Le procureur général de la Cour de cassation préconise de casser la décision qui, à la surprise générale, avait ordonné le 20 mai la reprise des traitements visant à maintenir en vie Vincent Lambert, patient tétraplégique en état végétatif depuis 2008, a-t-on appris jeudi.
Dans son avis écrit qu’il soutiendra à l’audience de la Cour de cassation, qui se réunira lundi en assemblée plénière, François Molins préconise la « cassation » de l’arrêt de la cour d’appel de Paris, « sans renvoi » devant une autre juridiction.
Celle-ci avait ordonné le 20 mai la reprise de l’alimentation et de l’hydratation de Vincent Lambert, interrompues le matin même, comme demandé par un comité de l’ONU en attendant qu’il se prononce sur le fond du dossier. Si une telle cassation intervenait, cela pourrait entraîner indirectement un nouvel arrêt des traitements.
Au sein de la famille de Vincent Lambert, déchirée entre deux camps, les avocats de son épouse soutiennent un tel scénario.
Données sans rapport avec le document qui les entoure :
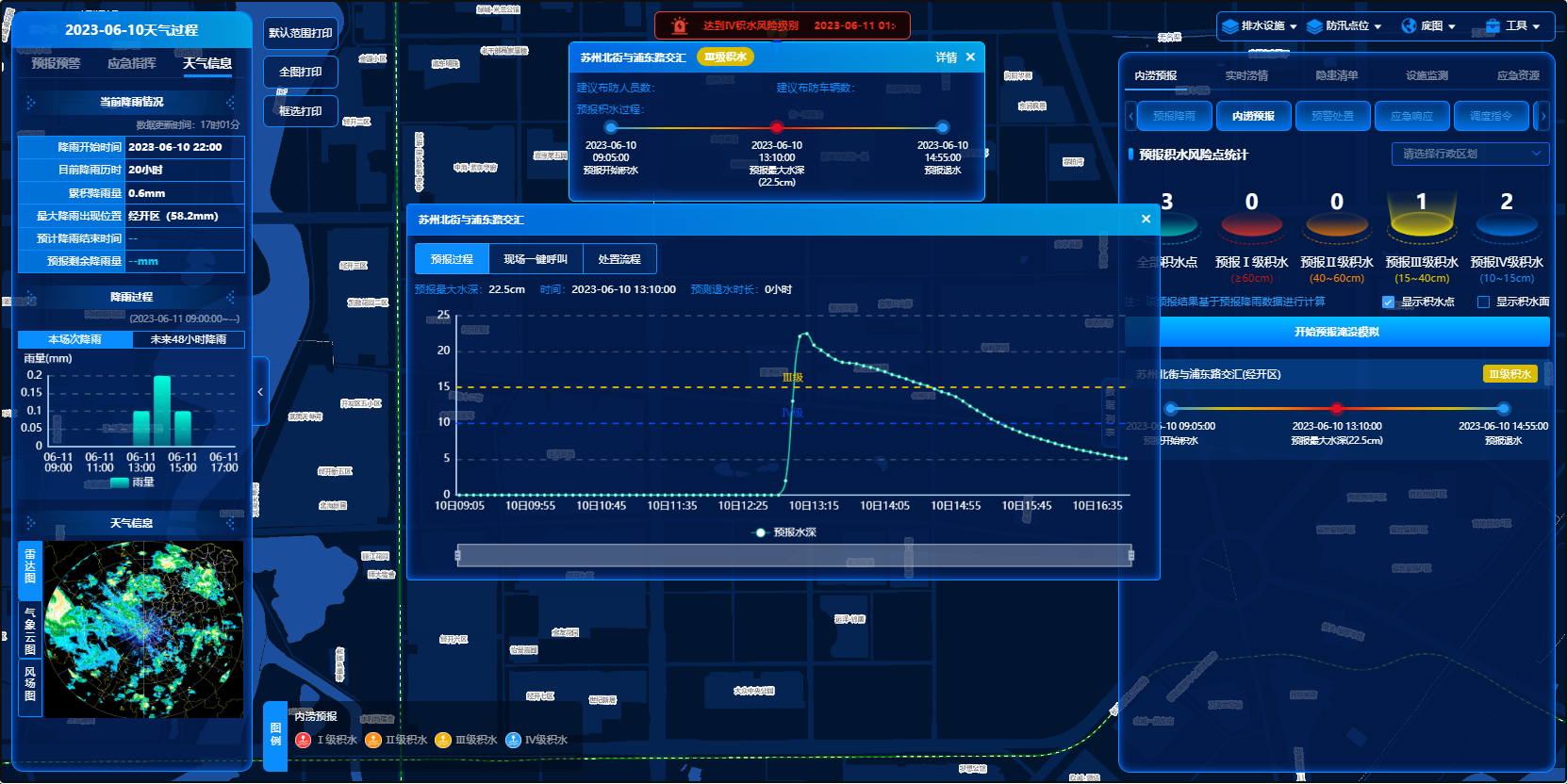Screen dimensions: 1567x784
Task: Click the 全图打印 button
Action: [301, 72]
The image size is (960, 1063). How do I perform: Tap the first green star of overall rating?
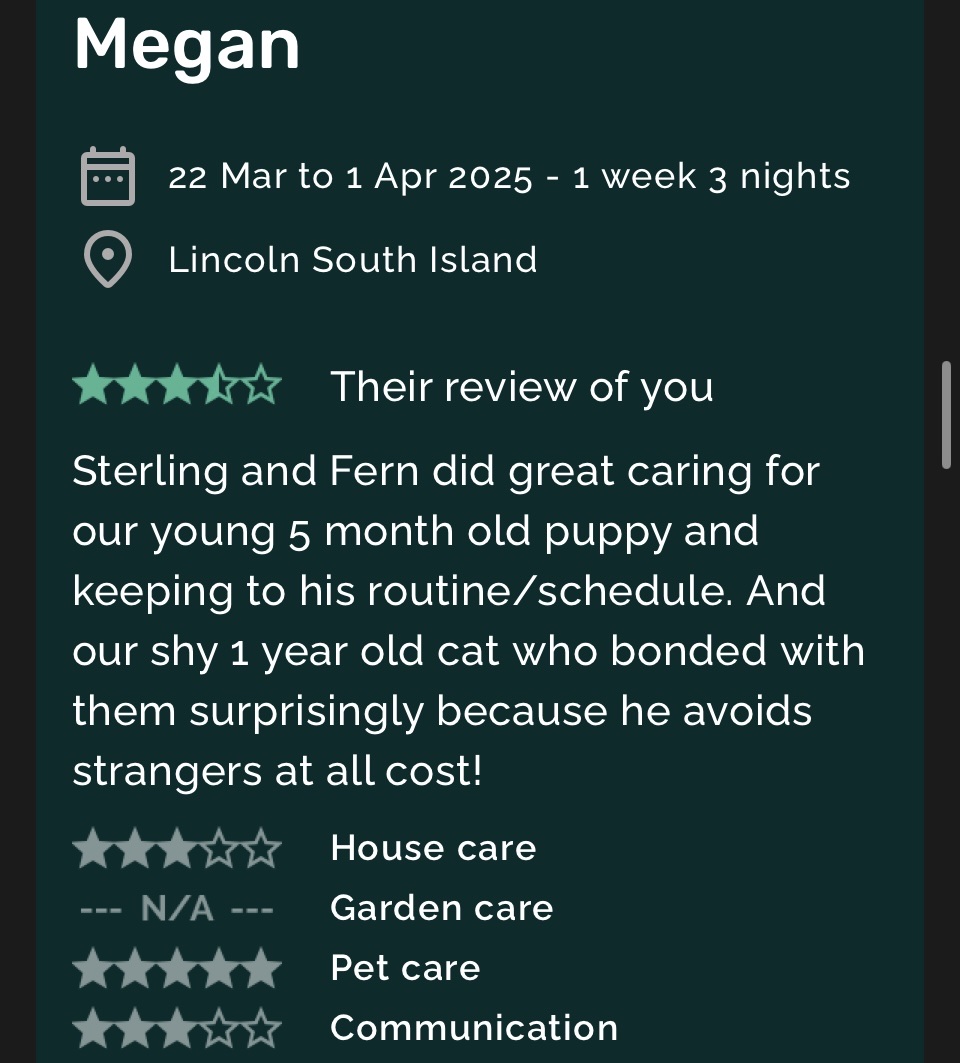(x=92, y=386)
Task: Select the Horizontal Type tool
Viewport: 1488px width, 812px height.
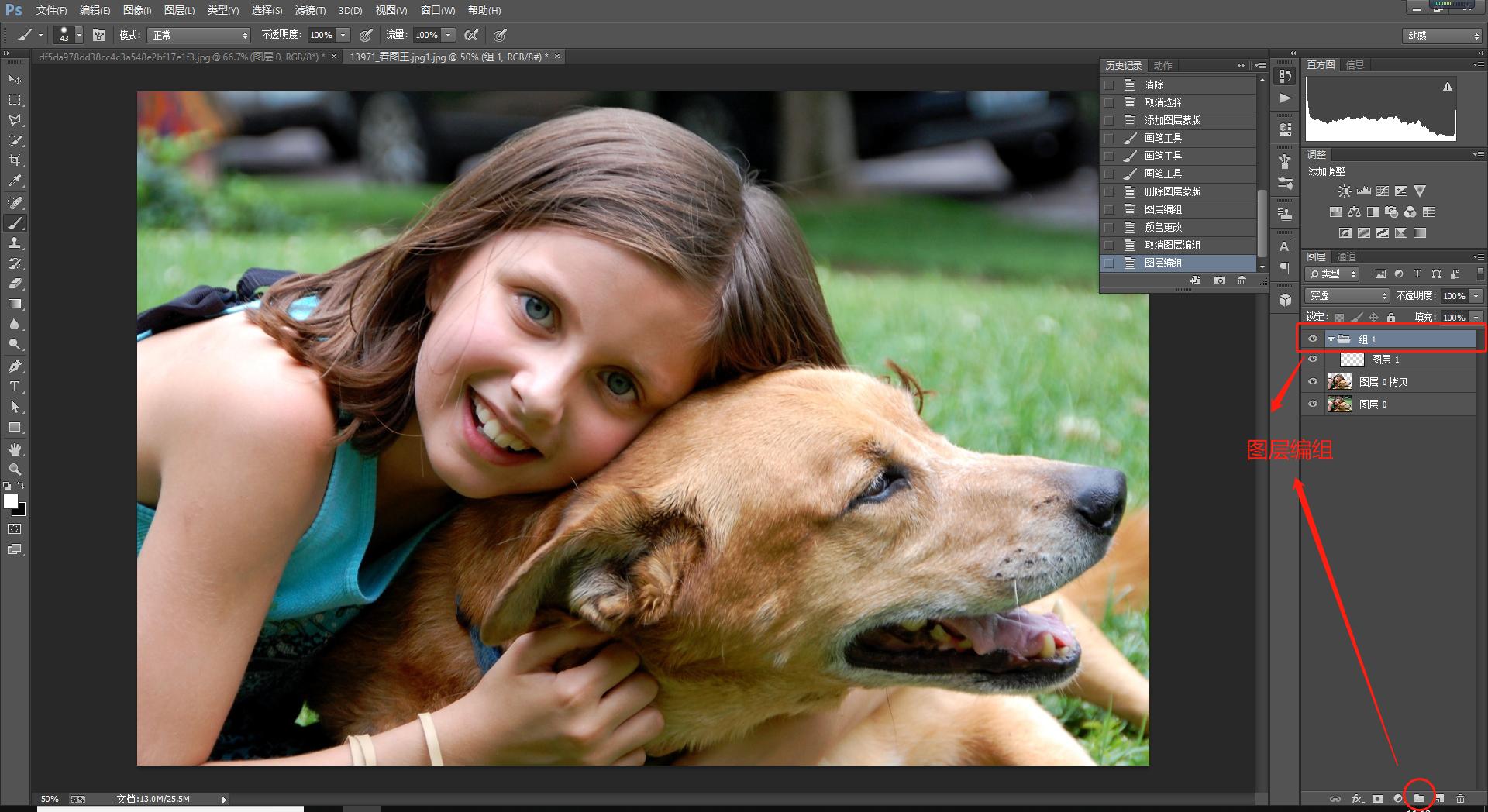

La Cour de cassation est saisie des pourvois de l’État, des ministères de la Santé et des Affaires étrangères et du CHU de Reims. Il appartiendra à la haute juridiction non pas de statuer sur le bien-fondé de l’arrêt des soins, mais de trancher un débat très technique en disant notamment si le juge judiciaire – la cour d’appel – était compétent.
Atteinte à la « liberté individuelle » ?
De tels litiges relèvent habituellement de la justice administrative. En avril, le Conseil d’État, la plus haute juridiction administrative, avait de nouveau validé la décision médicale d’arrêter les traitements. La Cour européenne des droits de l’Homme (CEDH) lui avait donné raison. Les parents Lambert, fervents catholiques opposés à l’arrêt des traitements, s’étaient tournés vers le juge judiciaire pour obtenir le maintien des soins, comme demandé par le Comité des droits des personnes handicapées (CDPH), émanation de l’ONU.
Pour se déclarer compétente, la cour d’appel s’était fondée sur la notion juridique de « voie de fait », qui permet au juge judiciaire de sanctionner une atteinte à la « liberté individuelle » commise par l’administration. Pour les juges, cette dernière avait porté atteinte au droit « à la vie » en se dispensant de maintenir les traitements comme le demandait le CDPH.
François Molins souligne au contraire qu’il n’y a pas là d’atteinte à la « liberté individuelle » au sens de la Constitution et de la jurisprudence, que la décision d’arrêt des traitements était légale et que les demandes du comité de l’ONU ne sont pas contraignantes. Il conclut qu’en l’absence de « voie de fait », la cour d’appel n’était pas compétente.